"The pound will tank just like it did after the referendum result. It will rally again. You never hear a word when it rallies!"
Your layman's understanding of currency markets seems to be that it's all a silly game where sometimes GBP goes down but will surely come back up and none of it has any RL effect anyway.
You are wrong.
Here is the graph of GBP/USD. As you can see, it was about 1.70 in 2014, then 1.50 right before the referendum and then dove off a cliff when the majority voted for Brexit. It rallied for a while when it looked like the UK got its act together but it's now back at 1.21.
The effects of this collapse of the currency are numerous and nothing short of catastrophic. GBP lost 25% of its value since Brexit referendum. This means 25% higher cost of oil & gas, which is a major cost item for companies as well as people. (If this price rise isn't being reflected directly to your bills, that difference is coming out of your taxes).
It also means that all your imports are now much more expensive, pushing prices up by 20-25% on everything imported into the UK. This affects not just your medicine and tomatoes, but also all materials used by UK industries, clothes you buy from India & Turkey, etc. It means your companies will struggle to make profits and cut costs (less investments, lay offs, etc) and try to raise their own prices, which will mean inflation for you, the consumer whose wages will not increase in line with these price hikes. That means you will be poorer.
"But the UK is no longer dependent on industrial production. Most of our economy is services", you would say if you knew this subject better. Brexit delivers an even harder blow to the financial services industry, which serves EU countries through passporting deals. Those will be void upon no-deal Brexit and those service companies will close UK operations or suffer massive revenue losses & job cuts.
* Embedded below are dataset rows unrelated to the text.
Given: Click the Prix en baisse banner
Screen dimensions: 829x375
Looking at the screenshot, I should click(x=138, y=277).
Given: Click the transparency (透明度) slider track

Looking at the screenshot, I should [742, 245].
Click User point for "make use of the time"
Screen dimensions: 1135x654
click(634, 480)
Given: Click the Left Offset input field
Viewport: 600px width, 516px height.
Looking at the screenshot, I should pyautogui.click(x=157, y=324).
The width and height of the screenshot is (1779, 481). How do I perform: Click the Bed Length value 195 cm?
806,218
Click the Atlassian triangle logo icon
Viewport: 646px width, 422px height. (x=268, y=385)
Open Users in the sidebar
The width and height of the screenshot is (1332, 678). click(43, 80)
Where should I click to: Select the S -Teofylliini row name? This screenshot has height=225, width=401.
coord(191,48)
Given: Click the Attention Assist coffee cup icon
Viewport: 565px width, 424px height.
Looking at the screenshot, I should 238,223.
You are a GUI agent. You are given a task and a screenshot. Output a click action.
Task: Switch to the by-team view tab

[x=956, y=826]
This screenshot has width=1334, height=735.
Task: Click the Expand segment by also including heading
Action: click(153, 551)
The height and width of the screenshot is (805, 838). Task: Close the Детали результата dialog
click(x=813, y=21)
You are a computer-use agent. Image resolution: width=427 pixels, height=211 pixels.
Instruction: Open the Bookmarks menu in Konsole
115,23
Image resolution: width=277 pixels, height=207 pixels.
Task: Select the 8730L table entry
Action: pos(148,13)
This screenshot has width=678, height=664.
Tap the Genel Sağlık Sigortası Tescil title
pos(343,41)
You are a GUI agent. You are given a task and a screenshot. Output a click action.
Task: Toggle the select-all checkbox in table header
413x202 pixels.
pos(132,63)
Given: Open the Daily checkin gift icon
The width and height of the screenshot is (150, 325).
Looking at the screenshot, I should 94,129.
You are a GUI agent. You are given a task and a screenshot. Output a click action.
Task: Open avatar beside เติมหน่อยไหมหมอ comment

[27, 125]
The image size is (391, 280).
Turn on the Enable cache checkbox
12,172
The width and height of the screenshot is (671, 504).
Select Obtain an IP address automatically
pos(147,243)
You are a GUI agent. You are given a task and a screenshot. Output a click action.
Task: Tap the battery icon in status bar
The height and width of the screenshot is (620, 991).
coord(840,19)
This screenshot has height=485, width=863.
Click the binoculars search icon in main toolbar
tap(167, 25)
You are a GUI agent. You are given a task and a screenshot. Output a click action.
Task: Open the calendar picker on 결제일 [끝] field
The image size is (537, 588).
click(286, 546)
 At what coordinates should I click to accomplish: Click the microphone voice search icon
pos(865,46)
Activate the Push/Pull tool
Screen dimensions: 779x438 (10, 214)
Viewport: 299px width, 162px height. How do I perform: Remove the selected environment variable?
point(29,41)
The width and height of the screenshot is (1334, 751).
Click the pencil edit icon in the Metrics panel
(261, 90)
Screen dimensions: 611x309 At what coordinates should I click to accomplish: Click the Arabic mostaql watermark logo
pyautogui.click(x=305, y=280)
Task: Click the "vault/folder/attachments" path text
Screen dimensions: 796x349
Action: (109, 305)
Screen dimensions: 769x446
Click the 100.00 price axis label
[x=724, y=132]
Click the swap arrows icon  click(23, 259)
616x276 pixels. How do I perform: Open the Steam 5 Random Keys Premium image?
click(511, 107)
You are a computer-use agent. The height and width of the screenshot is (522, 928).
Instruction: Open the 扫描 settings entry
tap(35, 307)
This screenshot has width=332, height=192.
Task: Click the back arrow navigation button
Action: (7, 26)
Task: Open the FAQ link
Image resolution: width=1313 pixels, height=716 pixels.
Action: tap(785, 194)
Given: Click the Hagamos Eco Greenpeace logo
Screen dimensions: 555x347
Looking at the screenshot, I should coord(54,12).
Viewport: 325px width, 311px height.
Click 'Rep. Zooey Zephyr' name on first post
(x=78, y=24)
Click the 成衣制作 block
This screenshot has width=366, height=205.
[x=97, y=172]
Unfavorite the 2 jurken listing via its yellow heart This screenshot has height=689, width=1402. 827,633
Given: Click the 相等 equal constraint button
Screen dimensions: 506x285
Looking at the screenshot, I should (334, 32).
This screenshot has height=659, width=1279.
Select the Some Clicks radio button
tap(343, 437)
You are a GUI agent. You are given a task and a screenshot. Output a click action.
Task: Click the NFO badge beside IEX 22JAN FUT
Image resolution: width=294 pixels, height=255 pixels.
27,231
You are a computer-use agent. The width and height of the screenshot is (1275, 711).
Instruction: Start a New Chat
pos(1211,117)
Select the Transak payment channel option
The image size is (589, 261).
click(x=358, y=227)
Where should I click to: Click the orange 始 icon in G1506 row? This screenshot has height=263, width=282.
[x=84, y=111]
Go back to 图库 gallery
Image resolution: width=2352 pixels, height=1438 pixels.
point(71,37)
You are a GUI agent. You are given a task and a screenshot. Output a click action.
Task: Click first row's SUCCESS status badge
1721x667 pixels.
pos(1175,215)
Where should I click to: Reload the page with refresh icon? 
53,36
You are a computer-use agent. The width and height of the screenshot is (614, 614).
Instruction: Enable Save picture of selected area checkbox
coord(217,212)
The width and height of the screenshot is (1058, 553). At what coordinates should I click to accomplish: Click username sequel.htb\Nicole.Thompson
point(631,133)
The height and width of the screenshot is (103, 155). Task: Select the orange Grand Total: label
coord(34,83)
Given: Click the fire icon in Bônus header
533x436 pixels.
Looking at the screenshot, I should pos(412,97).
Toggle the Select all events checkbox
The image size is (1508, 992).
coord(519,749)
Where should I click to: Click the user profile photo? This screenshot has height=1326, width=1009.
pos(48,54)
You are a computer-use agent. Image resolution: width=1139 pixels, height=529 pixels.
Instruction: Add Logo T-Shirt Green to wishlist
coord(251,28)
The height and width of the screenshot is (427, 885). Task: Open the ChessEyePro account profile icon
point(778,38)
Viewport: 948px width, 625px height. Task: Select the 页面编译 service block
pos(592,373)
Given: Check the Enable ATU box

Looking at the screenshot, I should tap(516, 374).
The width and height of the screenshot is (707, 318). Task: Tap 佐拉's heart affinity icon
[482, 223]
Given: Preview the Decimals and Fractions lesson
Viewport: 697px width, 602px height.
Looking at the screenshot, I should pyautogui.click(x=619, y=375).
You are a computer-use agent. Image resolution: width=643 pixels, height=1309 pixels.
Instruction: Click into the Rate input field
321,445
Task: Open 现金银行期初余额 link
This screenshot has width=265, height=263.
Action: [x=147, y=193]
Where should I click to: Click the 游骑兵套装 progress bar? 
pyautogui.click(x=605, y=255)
As for the City - London surpassed NY some years ago and became the world's #1 financial center, on the back of its unique position of being an Anglophone, cosmopolitan EU city where all corporations as well as banks liked to base their EU headquarters. London also enjoyed the position of EUR currency operations. That is no longer the case and we have already started seeing large scale layoffs as HQs are being moved to mainland Europe. Passporting problems will also severely affect UK banks and consulting services and you will see those companies shrink their London operations & personnel.
The fall in GBP is predicting these shocks to UK economy, and that even before the political ineptitude and uncertainty over N Ireland.
Those of us with zero understanding of all this fallout should educate themselves a little before declaring that all will be fine and GBP falling doesn't mean a thing.